Your instructions -> Nothing should be omitted: restate the full listing word for word.

──────

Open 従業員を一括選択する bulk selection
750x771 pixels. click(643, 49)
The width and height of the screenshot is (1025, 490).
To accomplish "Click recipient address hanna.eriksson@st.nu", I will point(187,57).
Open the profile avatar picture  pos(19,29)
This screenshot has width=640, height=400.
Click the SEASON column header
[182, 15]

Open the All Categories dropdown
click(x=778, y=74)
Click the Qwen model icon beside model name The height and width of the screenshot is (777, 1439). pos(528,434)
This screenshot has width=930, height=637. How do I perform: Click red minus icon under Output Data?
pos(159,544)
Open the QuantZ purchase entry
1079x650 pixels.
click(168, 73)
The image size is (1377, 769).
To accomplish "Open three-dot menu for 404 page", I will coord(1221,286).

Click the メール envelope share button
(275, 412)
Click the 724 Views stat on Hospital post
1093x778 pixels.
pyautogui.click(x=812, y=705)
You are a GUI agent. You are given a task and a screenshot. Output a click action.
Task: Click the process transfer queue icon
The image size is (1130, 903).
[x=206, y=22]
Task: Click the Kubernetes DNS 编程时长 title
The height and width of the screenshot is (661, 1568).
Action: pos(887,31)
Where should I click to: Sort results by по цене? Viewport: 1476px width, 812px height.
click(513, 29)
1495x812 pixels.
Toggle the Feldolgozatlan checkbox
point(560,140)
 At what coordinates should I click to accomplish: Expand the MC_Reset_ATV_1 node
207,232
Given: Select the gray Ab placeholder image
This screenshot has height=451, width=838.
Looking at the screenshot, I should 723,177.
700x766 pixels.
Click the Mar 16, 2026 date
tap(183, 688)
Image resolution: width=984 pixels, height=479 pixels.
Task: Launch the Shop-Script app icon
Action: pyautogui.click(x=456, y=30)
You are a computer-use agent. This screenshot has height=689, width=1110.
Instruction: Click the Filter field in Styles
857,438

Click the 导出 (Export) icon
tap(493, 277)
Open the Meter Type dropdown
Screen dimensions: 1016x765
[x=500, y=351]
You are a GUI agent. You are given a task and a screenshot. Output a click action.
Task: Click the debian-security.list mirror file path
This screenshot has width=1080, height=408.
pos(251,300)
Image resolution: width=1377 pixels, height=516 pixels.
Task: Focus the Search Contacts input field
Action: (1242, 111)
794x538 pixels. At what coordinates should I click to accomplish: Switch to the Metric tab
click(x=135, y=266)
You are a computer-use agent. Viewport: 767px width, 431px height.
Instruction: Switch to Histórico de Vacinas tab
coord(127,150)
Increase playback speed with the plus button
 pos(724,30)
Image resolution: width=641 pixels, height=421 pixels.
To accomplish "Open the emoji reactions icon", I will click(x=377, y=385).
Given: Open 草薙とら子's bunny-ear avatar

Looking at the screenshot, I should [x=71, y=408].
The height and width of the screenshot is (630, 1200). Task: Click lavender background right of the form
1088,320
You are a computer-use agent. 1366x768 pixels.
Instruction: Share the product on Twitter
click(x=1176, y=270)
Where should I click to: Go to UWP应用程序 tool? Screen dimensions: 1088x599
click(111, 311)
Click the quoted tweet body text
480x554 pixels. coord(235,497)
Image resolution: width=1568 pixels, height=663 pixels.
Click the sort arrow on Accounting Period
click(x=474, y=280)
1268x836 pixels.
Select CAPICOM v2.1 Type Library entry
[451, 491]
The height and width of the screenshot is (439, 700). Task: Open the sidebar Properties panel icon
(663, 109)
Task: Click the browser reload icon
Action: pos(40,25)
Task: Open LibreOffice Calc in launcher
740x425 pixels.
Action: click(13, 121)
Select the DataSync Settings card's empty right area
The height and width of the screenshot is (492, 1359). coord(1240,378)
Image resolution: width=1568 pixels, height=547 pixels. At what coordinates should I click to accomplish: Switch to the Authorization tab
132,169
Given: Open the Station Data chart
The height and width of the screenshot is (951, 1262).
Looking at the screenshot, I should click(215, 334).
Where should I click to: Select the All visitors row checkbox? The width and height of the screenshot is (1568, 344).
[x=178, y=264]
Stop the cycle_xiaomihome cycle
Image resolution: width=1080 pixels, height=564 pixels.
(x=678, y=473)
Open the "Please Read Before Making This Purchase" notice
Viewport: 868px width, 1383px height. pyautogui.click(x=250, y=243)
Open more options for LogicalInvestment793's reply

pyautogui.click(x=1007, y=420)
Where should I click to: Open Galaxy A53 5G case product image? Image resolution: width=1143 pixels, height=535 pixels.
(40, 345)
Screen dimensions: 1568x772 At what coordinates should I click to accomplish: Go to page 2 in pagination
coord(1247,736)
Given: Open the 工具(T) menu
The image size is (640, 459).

──────

Response area ->
Open 従業員を一括選択する bulk selection
750x771 pixels. click(643, 49)
The width and height of the screenshot is (1025, 490).
To accomplish "Click recipient address hanna.eriksson@st.nu", I will point(187,57).
Open the profile avatar picture  pos(19,29)
This screenshot has width=640, height=400.
Click the SEASON column header
[182, 15]

Open the All Categories dropdown
click(x=778, y=74)
Click the Qwen model icon beside model name The height and width of the screenshot is (777, 1439). pos(528,434)
This screenshot has width=930, height=637. How do I perform: Click red minus icon under Output Data?
pos(159,544)
Open the QuantZ purchase entry
1079x650 pixels.
click(168, 73)
The image size is (1377, 769).
To accomplish "Open three-dot menu for 404 page", I will coord(1221,286).

Click the メール envelope share button
(275, 412)
Click the 724 Views stat on Hospital post
1093x778 pixels.
pyautogui.click(x=812, y=705)
You are a GUI agent. You are given a task and a screenshot. Output a click action.
Task: Click the process transfer queue icon
The image size is (1130, 903).
[x=206, y=22]
Task: Click the Kubernetes DNS 编程时长 title
The height and width of the screenshot is (661, 1568).
Action: pos(887,31)
Where should I click to: Sort results by по цене? Viewport: 1476px width, 812px height.
click(513, 29)
1495x812 pixels.
Toggle the Feldolgozatlan checkbox
point(560,140)
 At what coordinates should I click to accomplish: Expand the MC_Reset_ATV_1 node
207,232
Given: Select the gray Ab placeholder image
This screenshot has height=451, width=838.
Looking at the screenshot, I should 723,177.
700x766 pixels.
Click the Mar 16, 2026 date
tap(183, 688)
Image resolution: width=984 pixels, height=479 pixels.
Task: Launch the Shop-Script app icon
Action: pyautogui.click(x=456, y=30)
You are a computer-use agent. This screenshot has height=689, width=1110.
Instruction: Click the Filter field in Styles
857,438

Click the 导出 (Export) icon
tap(493, 277)
Open the Meter Type dropdown
Screen dimensions: 1016x765
[x=500, y=351]
You are a GUI agent. You are given a task and a screenshot. Output a click action.
Task: Click the debian-security.list mirror file path
This screenshot has width=1080, height=408.
pos(251,300)
Image resolution: width=1377 pixels, height=516 pixels.
Task: Focus the Search Contacts input field
Action: (1242, 111)
794x538 pixels. At what coordinates should I click to accomplish: Switch to the Metric tab
click(x=135, y=266)
You are a computer-use agent. Viewport: 767px width, 431px height.
Instruction: Switch to Histórico de Vacinas tab
coord(127,150)
Increase playback speed with the plus button
 pos(724,30)
Image resolution: width=641 pixels, height=421 pixels.
To accomplish "Open the emoji reactions icon", I will click(x=377, y=385).
Given: Open 草薙とら子's bunny-ear avatar

Looking at the screenshot, I should [x=71, y=408].
The height and width of the screenshot is (630, 1200). Task: Click lavender background right of the form
1088,320
You are a computer-use agent. 1366x768 pixels.
Instruction: Share the product on Twitter
click(x=1176, y=270)
Where should I click to: Go to UWP应用程序 tool? Screen dimensions: 1088x599
click(111, 311)
Click the quoted tweet body text
480x554 pixels. coord(235,497)
Image resolution: width=1568 pixels, height=663 pixels.
Click the sort arrow on Accounting Period
click(x=474, y=280)
1268x836 pixels.
Select CAPICOM v2.1 Type Library entry
[451, 491]
The height and width of the screenshot is (439, 700). Task: Open the sidebar Properties panel icon
(663, 109)
Task: Click the browser reload icon
Action: pos(40,25)
Task: Open LibreOffice Calc in launcher
740x425 pixels.
Action: click(13, 121)
Select the DataSync Settings card's empty right area
The height and width of the screenshot is (492, 1359). coord(1240,378)
Image resolution: width=1568 pixels, height=547 pixels. At what coordinates should I click to accomplish: Switch to the Authorization tab
132,169
Given: Open the Station Data chart
The height and width of the screenshot is (951, 1262).
Looking at the screenshot, I should click(215, 334).
Where should I click to: Select the All visitors row checkbox? The width and height of the screenshot is (1568, 344).
[x=178, y=264]
Stop the cycle_xiaomihome cycle
Image resolution: width=1080 pixels, height=564 pixels.
(x=678, y=473)
Open the "Please Read Before Making This Purchase" notice
Viewport: 868px width, 1383px height. pyautogui.click(x=250, y=243)
Open more options for LogicalInvestment793's reply

pyautogui.click(x=1007, y=420)
Where should I click to: Open Galaxy A53 5G case product image? Image resolution: width=1143 pixels, height=535 pixels.
(40, 345)
Screen dimensions: 1568x772 At what coordinates should I click to accomplish: Go to page 2 in pagination
coord(1247,736)
Given: Open the 工具(T) menu
The image size is (640, 459).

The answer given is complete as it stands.